GLM with log-linear link and Poisson error model (cont’d)

Then the systematic part of the GLM is: $$log(\lambda_i) = \beta_0 + \beta_1 \textrm{RACE}_i + \beta_2 \textrm{TRT}_i + \beta_3 \textrm{ALCH}_i + \beta_4 \textrm{DRUG}_i$$ Or alternatively: $$\lambda_i = exp \left( \beta_0 + \beta_1 \textrm{RACE}_i + \beta_2 \textrm{TRT}_i + \beta_3 \textrm{ALCH}_i + \beta_4 \textrm{DRUG}_i \right)$$

Interpretation of coefficients

• Suppose that $\hat \beta_1 = -0.5$ in the fitted model, where $\textrm{RACE}_i=0$ for white and $\textrm{RACE}_i=1$ for non-white.
• The mean rate of emergency room visits per unit time for white relative to non-white, all else held equal, is estimated to be:

$$\frac{exp \left( \beta_0 + 0 + \beta_2 \textrm{TRT}_i + \beta_3 \textrm{ALCH}_i + \beta_4 \textrm{DRUG}_i \right)}{exp \left( \beta_0 - 0.5 + \beta_2 \textrm{TRT}_i + \beta_3 \textrm{ALCH}_i + \beta_4 \textrm{DRUG}_i \right)}$$$$= \frac{e^{\beta_0} e^0 e^{\beta_2 \textrm{TRT}_i} e^{\beta_3 \textrm{ALCH}_i} e^{\beta_4 \textrm{DRUG}_i}} {e^{\beta_0} e^{-0.5} e^{\beta_2 \textrm{TRT}_i} e^{\beta_3 \textrm{ALCH}_i} e^{\beta_4 \textrm{DRUG}_i}}$$$$= \frac{e^0}{e^{-0.5}}$$$$= e^{0.5} \approxeq 1.65$$

Interpretation of coefficients (cont’d)

• If $\hat \beta_1=-0.5$ with whites as the reference group:
  • after adjustment for treatment group, alcohol and drug usage, whites tend to use the emergency room at a rate 1.65 times higher than non-whites.
  • equivalently, the average rate of usage for whites is 65% higher than that for non-whites
• Multiplicative rules apply for other coefficients as well, because they are exponentiated to estimate the mean rate.

Multi-collinearity

What is Multicollinearity?

1. Multicollinearity exists when two or more of the independent variables in regression are moderately or highly correlated.
2. High correlation among continuous predictors or high concordance among categorical predictors
3. Impacts the ability to estimate regression coefficients
   • larger standard errors for regression coefficients
   • ie, coefficients are unstable over repeated sampling
   • exact collinearity produces infinite standard errors on coefficients
4. Can also result in unstable (high variance) prediction models

Identifying multicollinearity

1. Pairwise correlations of data or of model matrix (latter works with categorical variables)
2. Heat maps
3. Variance Inflation Factor (VIF) of regression coefficients

Example: US Judge Ratings dataset

See ?USJudgeRatings for dataset, ?pairs for plot code: **Pairwise scatterplot of continuous variables in US Judge Ratings dataset

Example: iris dataset

One categorical variable, so use model matrix. Make a simple heatmap.

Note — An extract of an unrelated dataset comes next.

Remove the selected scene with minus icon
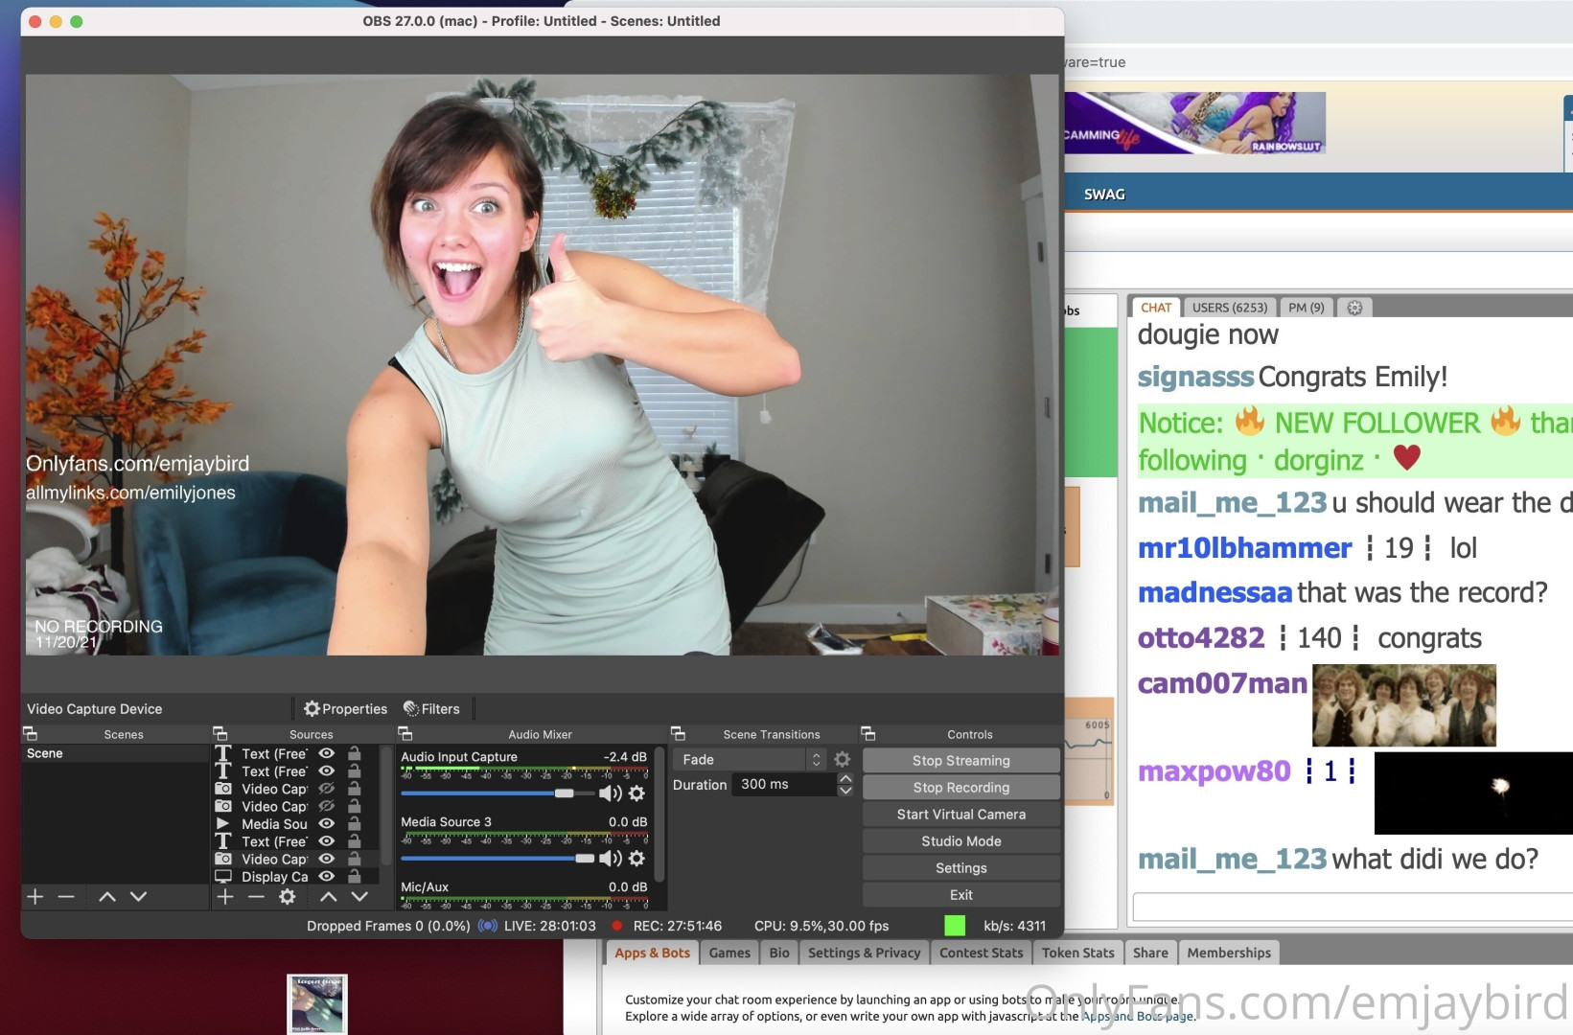The image size is (1573, 1035). [66, 897]
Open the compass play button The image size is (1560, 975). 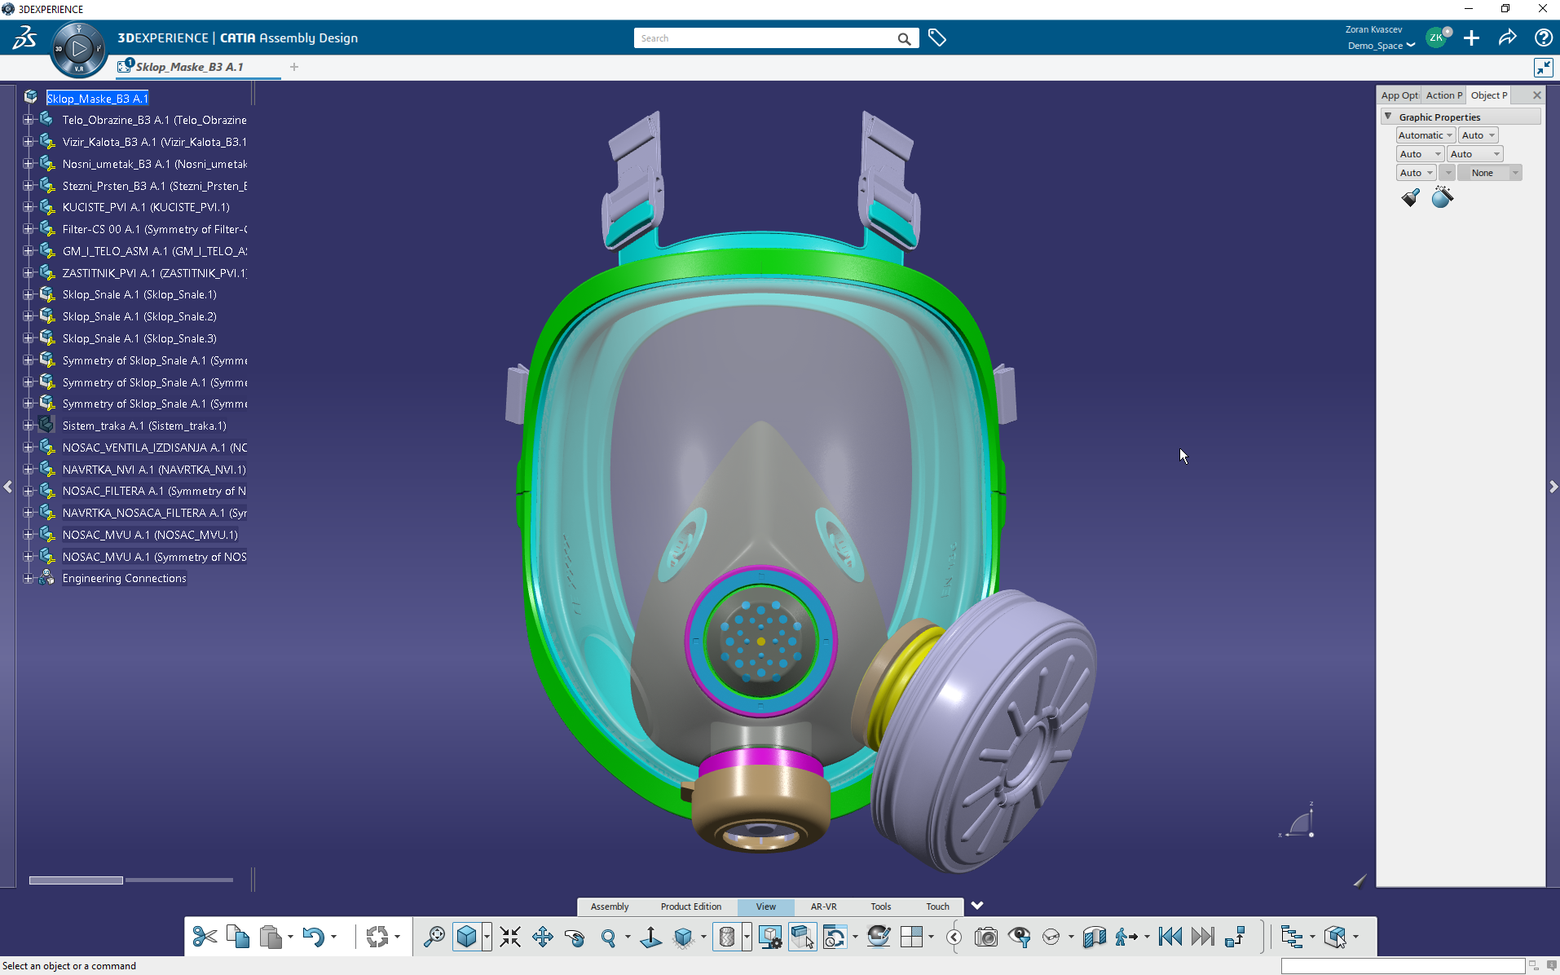click(78, 49)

mm <- model.matrix( ~ ., data = iris)
pheatmap::pheatmap(cor(mm[, -1]), #-1 gets rid of intercept column
  color = colorRampPalette(c("#f0f0f0", "#bdbdbd", "#636363"))(100))

Note: multicollinearity exists between multiple predictors, not between predictor and outcome

Example: iris dataset

Confirm what in iris dataset using Variance Inflation Factor of a linear regression model:

fit <- lm(Sepal.Width ~ ., data = iris)
car::vif(fit)

##                   GVIF Df GVIF^(1/(2*Df))
## Sepal.Length  6.124653  1        2.474804
## Petal.Length 45.132550  1        6.718076
## Petal.Width  18.373804  1        4.286468
## Species      32.701564  2        2.391344

Approaches for dealing with multicollinearity

Options:

1. Select a representative variable
2. Average variables
3. Principal Component Analysis or other dimension reducuction
4. For prediction modeling, special methods like penalized regression, Support Vector Machines, …

Conclusions

Conclusions

1. Log-linear models are appropriate for non-negative, skewed count data
   • probability of each event is low
2. The coefficients of log-linear models are multiplicative
3. An offset term can account for varying follow-up time or otherwise varying opportunity to be counted
4. Poisson distribution is limit of binomial distribution with high number of trials, low probability
5. Inference from log-linear models is sensitive to the choice of error model (assumption on the distribution of residuals)
6. We will cover other options next week for when the Poisson error model doesn’t fit:
   • Variance proportional to mean, instead of equal
   • Negative Binomial
   • Zero Inflation